Happy for you OP. You sound very grounded and it sounds like you have found a wonderful family. As far as those issuing warnings and the naysayers, they are scared. Remember the words of Andy Dufresne, "Get busy living or get busy dying!" looks like OP chose living.
Anonymous
Sounds like he found a great nanny. One who takes care of the kids, sleeps with him and he doesn't need to pay.
Anonymous
Anonymous wrote:
Anonymous wrote:I think it’s a red flag he’s already introduced you to his kids and had you spend that much time with them.


I agree this is the main part that concerns me.


I don't think so because it wasn't a date it was just something mundane that ended up being something special. And I say that as a VERY anti-introduce-every-girlfriend to the kid person who was introduced to only two women my father dated, one he proposed to and one is my stepmom.
Anonymous
Anonymous wrote:
Anonymous wrote:Time for an update, OP! How were the holidays?


OP here and I’m amazed that after three or so months anyone would care! Everything is fine and the holidays were great and we spent a good deal of time together and I met a lot of his family and they were all very nice to me. His in laws know about me but I haven’t met them given they live far away but he said they just want him and the children to be happy and I guess that’s the best I can hope for. The children and I have a very good and comfortable relationship to the point where I just do one on one things with them like clothes shopping which their Dad is pretty clueless about. We are going on spring break together which I was hesitant about for obvious reasons but the children convinced me it would be fun. Who could argue with that? I think if that trip goes well we’ll really think about the future but I’m just taking it as it comes but I’m pretty crazy about all of them.


OP this sounds like such a lovely and special relationship I am very happy for you and for them. I hope it all works out
Anonymous
Any chance this whole thread is just someone's novel?
Anonymous
Anonymous wrote:
Anonymous wrote:My grandfather was a widower with 12 kids when he met my grandmother. His youngest was 6 months. She helped raising them and had a happy life.


Most people want to lead their own life, not help someone else lead theirs.


You need to WRITE a Hallmark movie about this one. LIke your very own cheaper by the dozen!!
Anonymous
Anonymous wrote:Sounds like he found a great nanny. One who takes care of the kids, sleeps with him and he doesn't need to pay.

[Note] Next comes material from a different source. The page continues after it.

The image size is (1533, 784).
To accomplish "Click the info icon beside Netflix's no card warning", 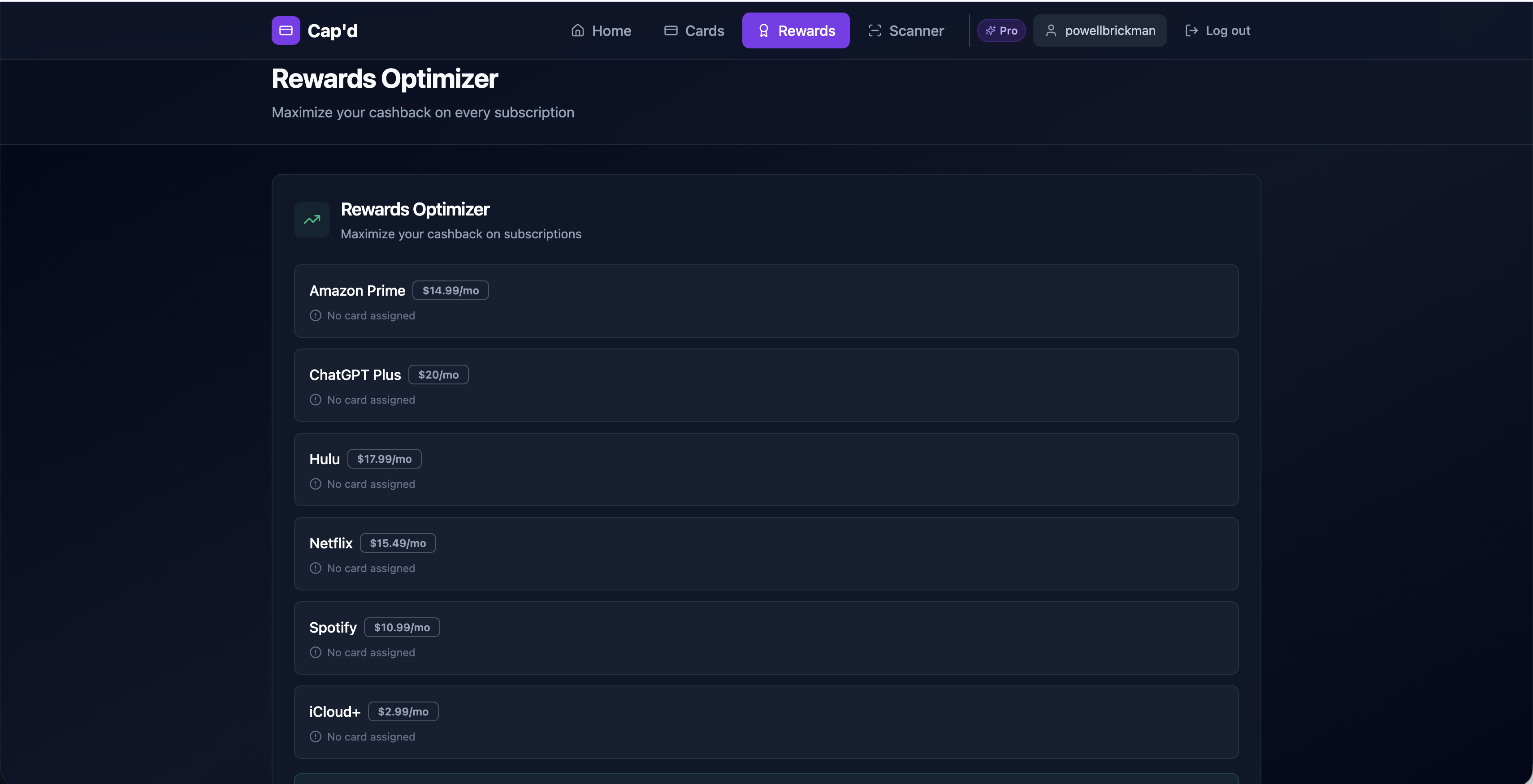I will [x=316, y=568].
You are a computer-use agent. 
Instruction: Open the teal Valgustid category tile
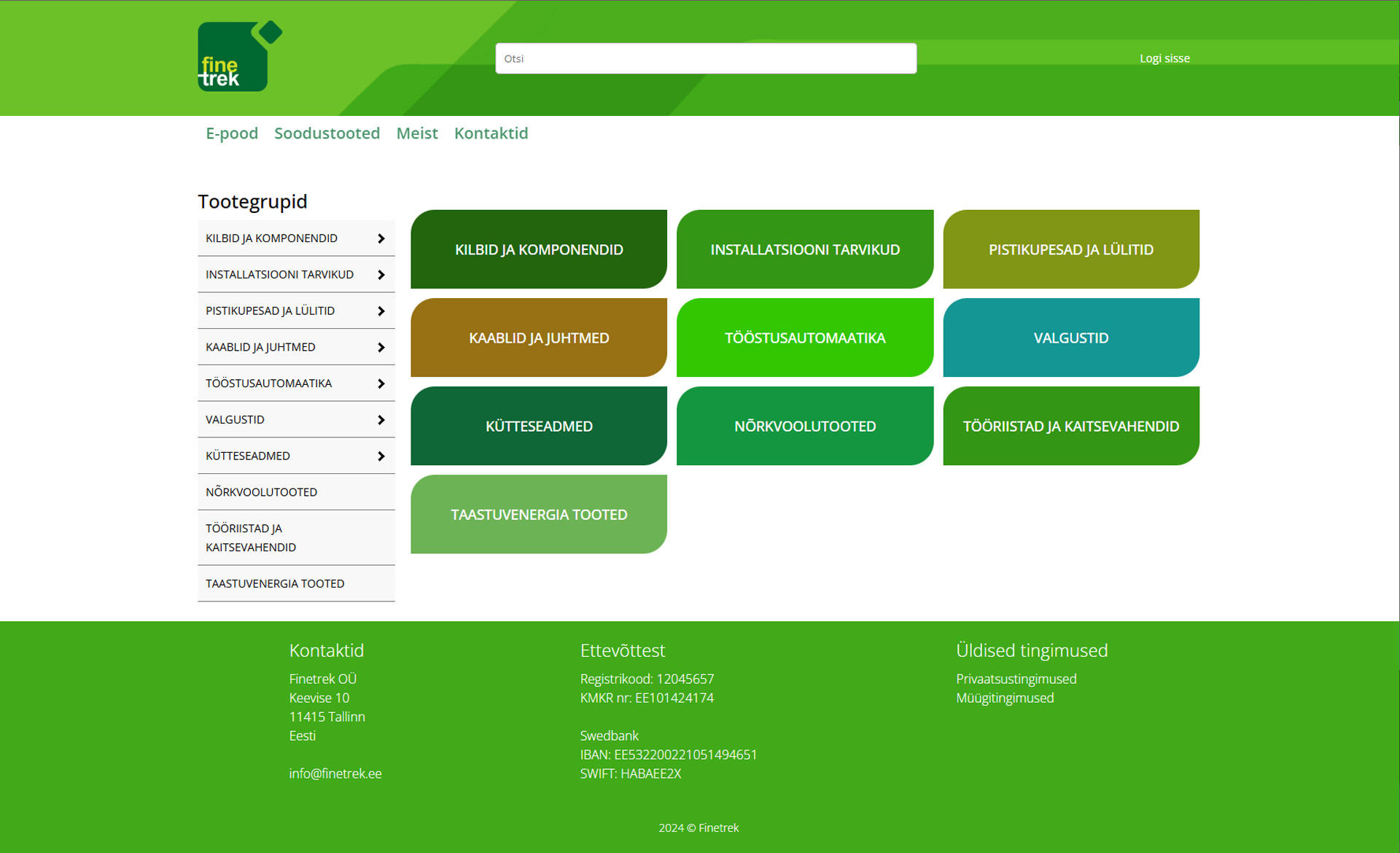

Pretty obvious that that's the situation you are in.
Anonymous
Anonymous wrote:
Anonymous wrote:Sounds like he found a great nanny. One who takes care of the kids, sleeps with him and he doesn't need to pay.


Pretty obvious that that's the situation you are in.


Pretty obvious this is op' s situation assuming this is not a great work of fiction.
Anonymous
Anonymous wrote:
Anonymous wrote:
Anonymous wrote:Sounds like he found a great nanny. One who takes care of the kids, sleeps with him and he doesn't need to pay.


Pretty obvious that that's the situation you are in.




Pretty obvious this is op' s situation assuming this is not a great work of fiction.


Nanny? that’s ridiculous. She’s 38 and sounds like she has a professional career going for her which she is unlikely to quit. She said she’s always been very cautious so it’s unlikely she will be taken advantage of. But it doesn’t sound like they have yet had the LT conversation where all of this would come up.
Anonymous
Anonymous wrote:
Anonymous wrote:I think it’s a red flag he’s already introduced you to his kids and had you spend that much time with them.


I agree this is the main part that concerns me.


I say that's being upfront. Cheers to the dad!

Anonymous
Anonymous wrote:
Anonymous wrote:Sounds like he found a great nanny. One who takes care of the kids, sleeps with him and he doesn't need to pay.


Pretty obvious that that's the situation you are in.